Requirement: Please output the lines from the one with "You are a GUI" through the end of the data exactly as written, omitting all pictures.

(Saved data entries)
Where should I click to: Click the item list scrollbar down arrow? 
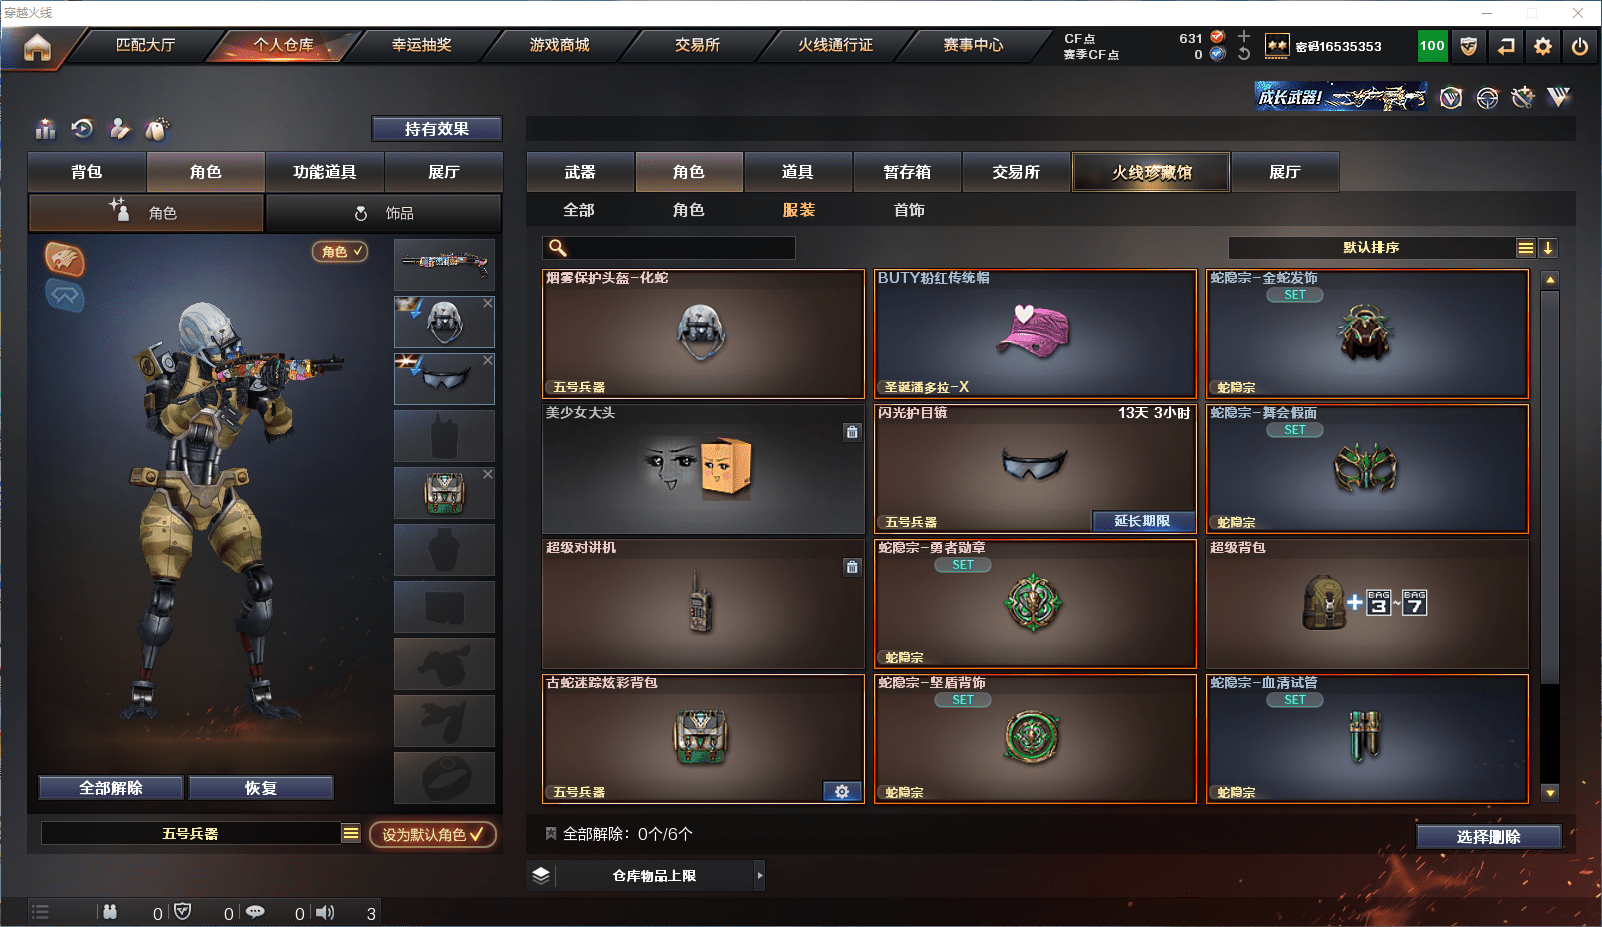click(x=1550, y=792)
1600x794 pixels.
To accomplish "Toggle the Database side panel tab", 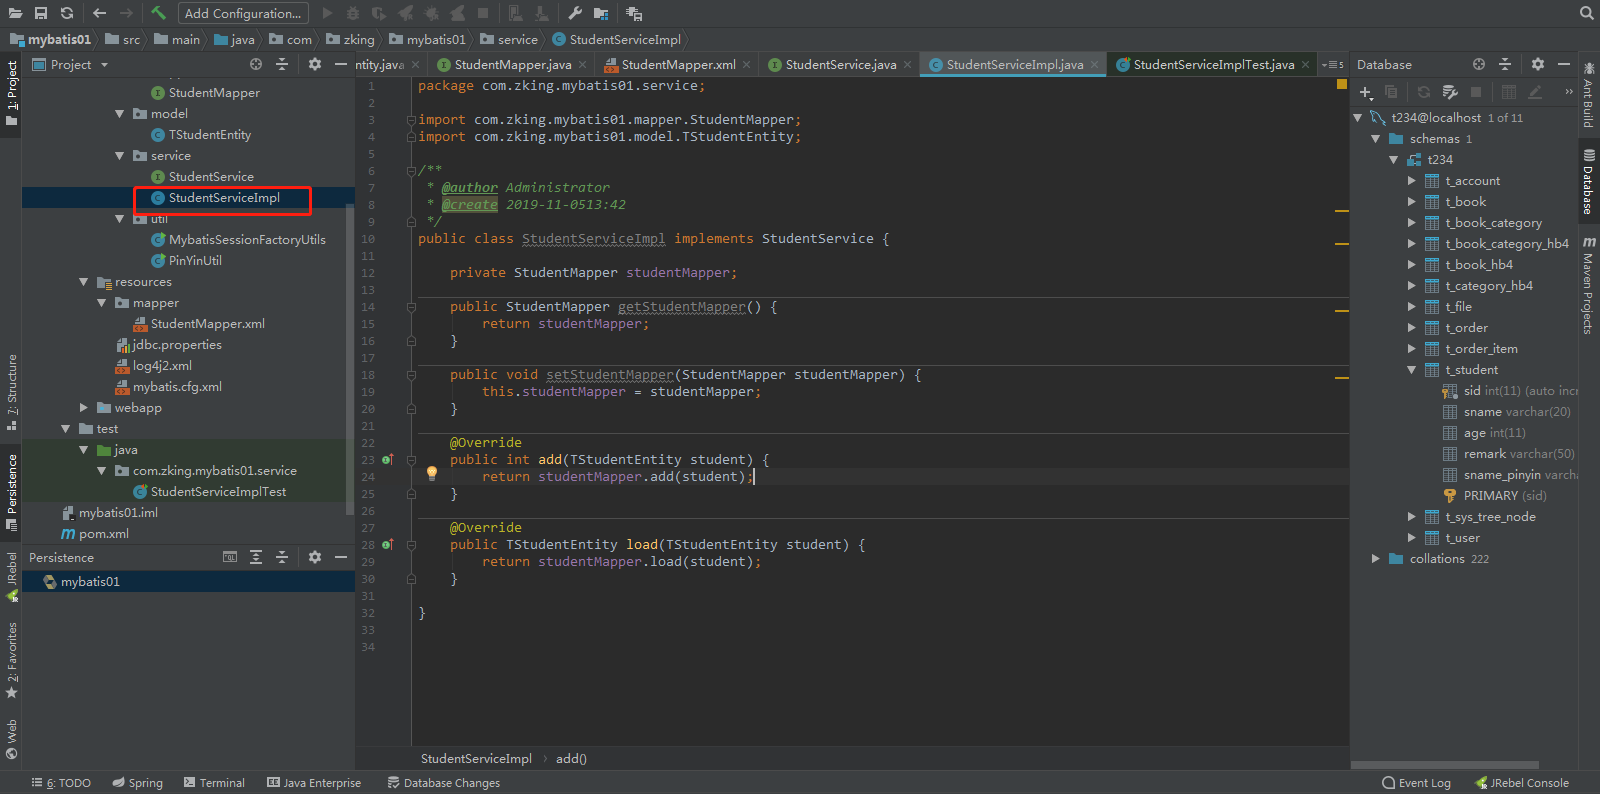I will [1588, 182].

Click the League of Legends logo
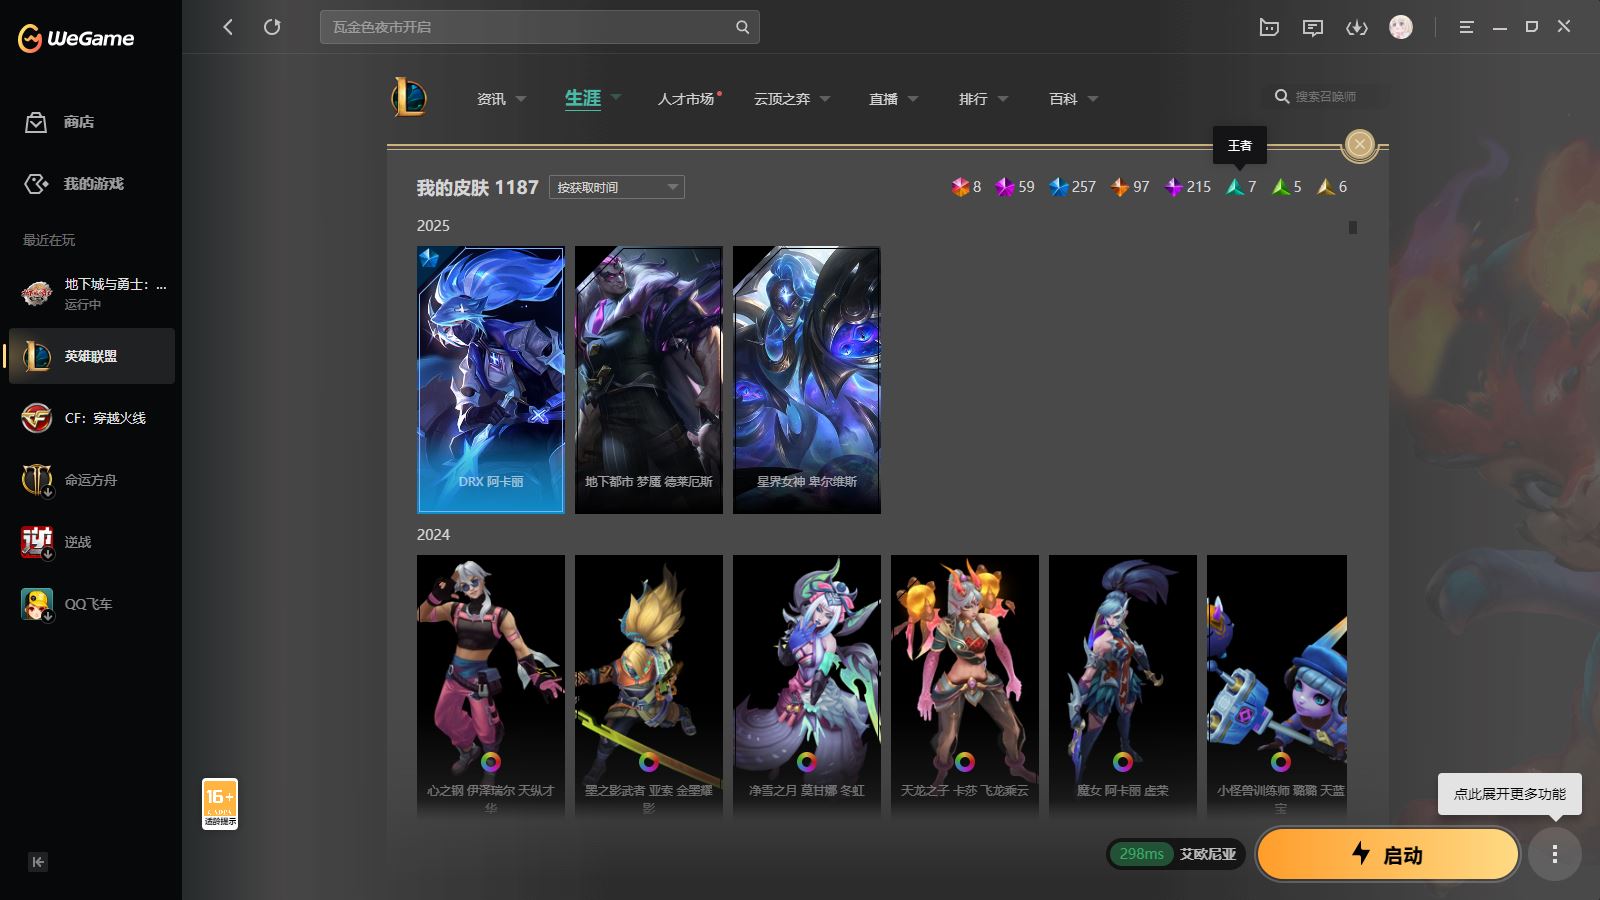click(409, 98)
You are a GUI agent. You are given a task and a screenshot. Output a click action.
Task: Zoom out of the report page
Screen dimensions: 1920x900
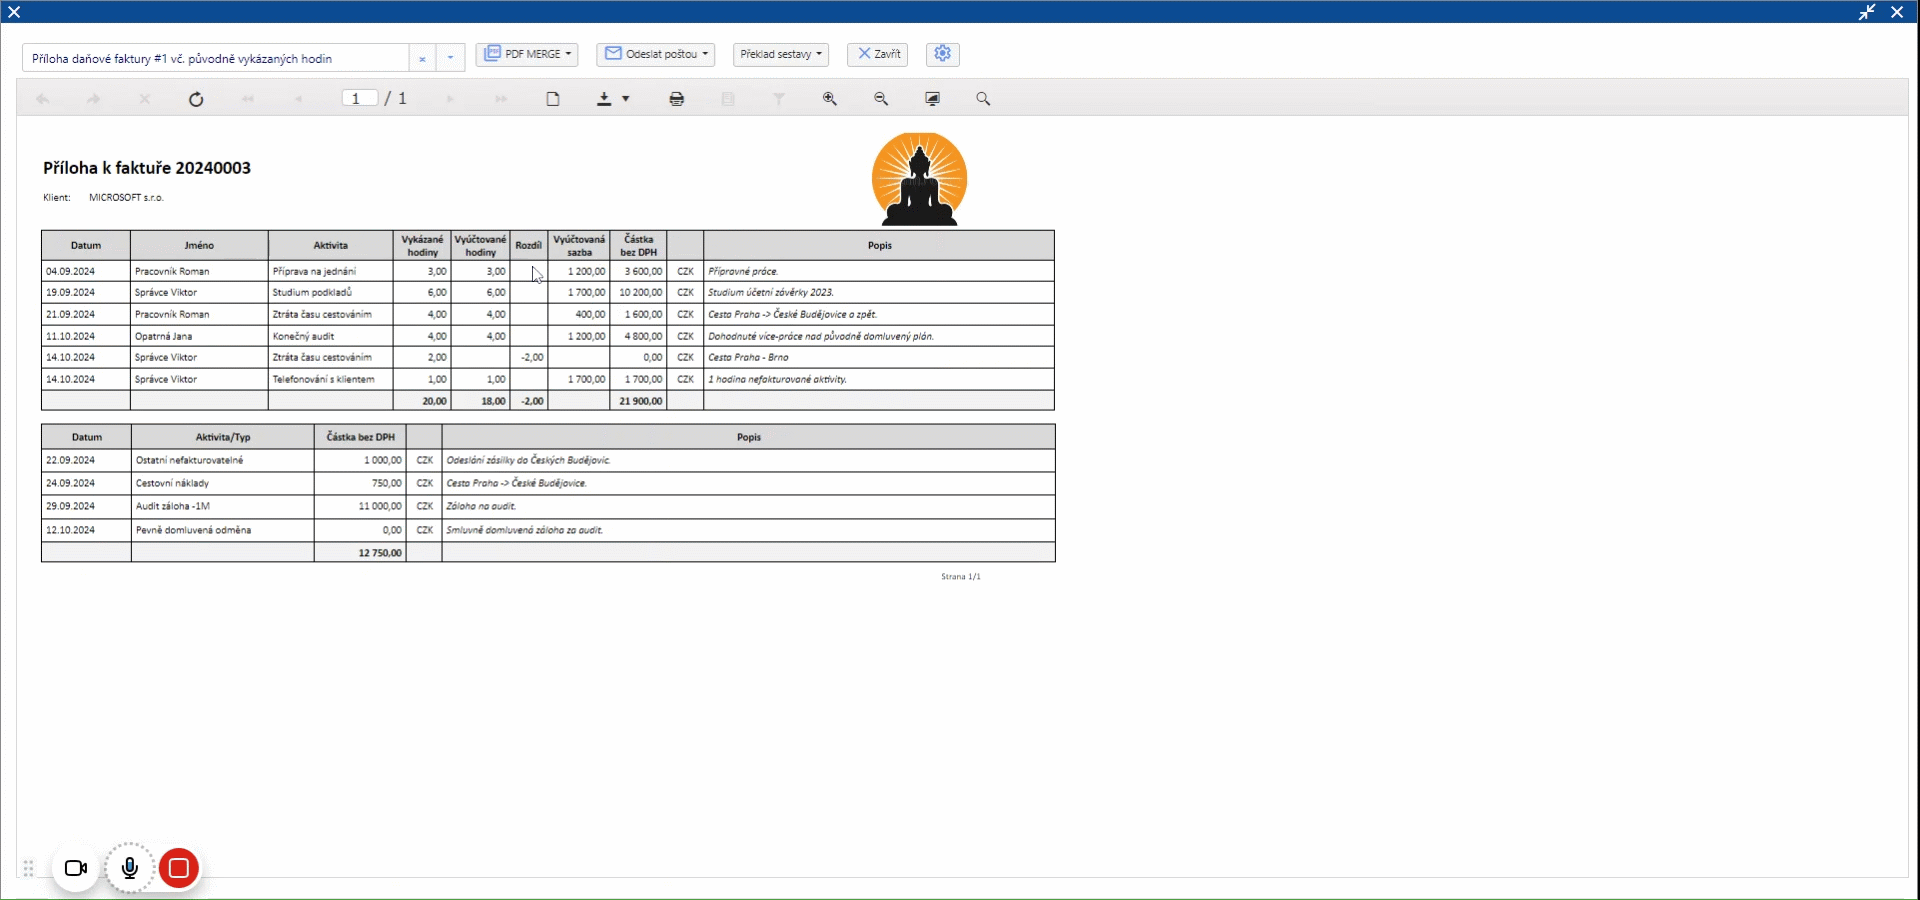(881, 99)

Task output:
You are a GUI agent. You are given a task and a screenshot. Output a click action.
Task: Zoom out of the report page
Screen dimensions: 1920x900
(881, 99)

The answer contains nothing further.